# lets give a hand to...



## PigeonSitter10 (Feb 18, 2005)

the ivory billed wood pecker i think it is.it was thought to be extinct for 50 years.luckily they were not.great news huh?


----------



## elvis_911 (Apr 26, 2004)

yes that is, ill go look it up interesting topic.

Elvis


----------



## PigeonSitter10 (Feb 18, 2005)

sorry elvis.i thought it was called the angus.


----------



## pdpbison (Mar 15, 2005)

Article here...


http://www.nytimes.com/2005/04/28/science/27cnd-bird.html?ex=1115438400&en=9381509aa337866e&ei=5070


Sure is one gorgeous Bird...!


Phil
el ve


----------



## george simon (Feb 28, 2006)

*There Is Good News*

The once thought extinct IVORY-BILLED WOODPECKER, has been found in the Big Woods Region of eastern Arkansas.To learn more on the Ivory-billed Woodpecker biology vist the web site www.bna.bird.cornell.edu GEORGE SIMON


----------



## Maggie-NC (Jun 22, 2005)

George, thanks for the site. I am so glad this particular woodpecker is making a comeback.


----------



## Skyeking (Jan 17, 2003)

Well, then that is a second siting, then! Great. It's about time for some good news regarding our wild birds.

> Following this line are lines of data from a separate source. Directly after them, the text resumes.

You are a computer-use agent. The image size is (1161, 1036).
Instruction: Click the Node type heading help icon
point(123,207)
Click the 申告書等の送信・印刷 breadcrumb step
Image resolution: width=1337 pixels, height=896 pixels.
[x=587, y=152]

Thanks for letting us know, George.


----------



## Steelers Army (Mar 3, 2006)

*by George*

thats a nice great site, I wonder how many are this kind of birds still around? trying to find some site that can tell me about this any 1 has some idea?

thanks 

Oliver


----------



## george simon (Feb 28, 2006)

Steelers Army said:


> thats a nice great site, I wonder how many are this kind of birds still around? trying to find some site that can tell me about this any 1 has some idea?
> 
> thanks
> 
> Oliver


HI OLIVER, CORNELL University's Lab. of Ornitholosy have quite a large number of sites, I will give you the list that i have.These are all Citizen-Science projects. The birdhouse network www.birds.cornell.edu/birdhouse Birds inforested landscapes www.birds.cornell.edu/bfl Class room feeder watch www.birds.cornell.edu/cfw Golden winged Warbler atlas project www.birds. cornell.edu/gowap Great backyard bird count www.birdsource.org/gbbc House finch disease survey www.birds.edu/hofi Project Feeder watch www.birds.cornell.edu/pfw Project Pigeon watch www.birds.cornell.edu/ppw There email address to some of these sites also 
GEORGE SIMON


----------



## christina11 (Jan 20, 2006)

Im glad to hear these wounderful birds are making a come back i just hope there forests and lands stay safe too for there living i just new there were more of those birds in the world somewhere hey i belive there is still a passenger pigeon out there somewhere too laugh at me all you want lol .


----------



## george simon (Feb 28, 2006)

*Having Hope*

*Hi CRISTINA, I also have hope that the Passenger pigeon will some day in some remote area be found. One should never give up hope. To give up hope is quitting and quiters are losers,and I can see that you are not a quiter. So keep the faith*GEORGE


----------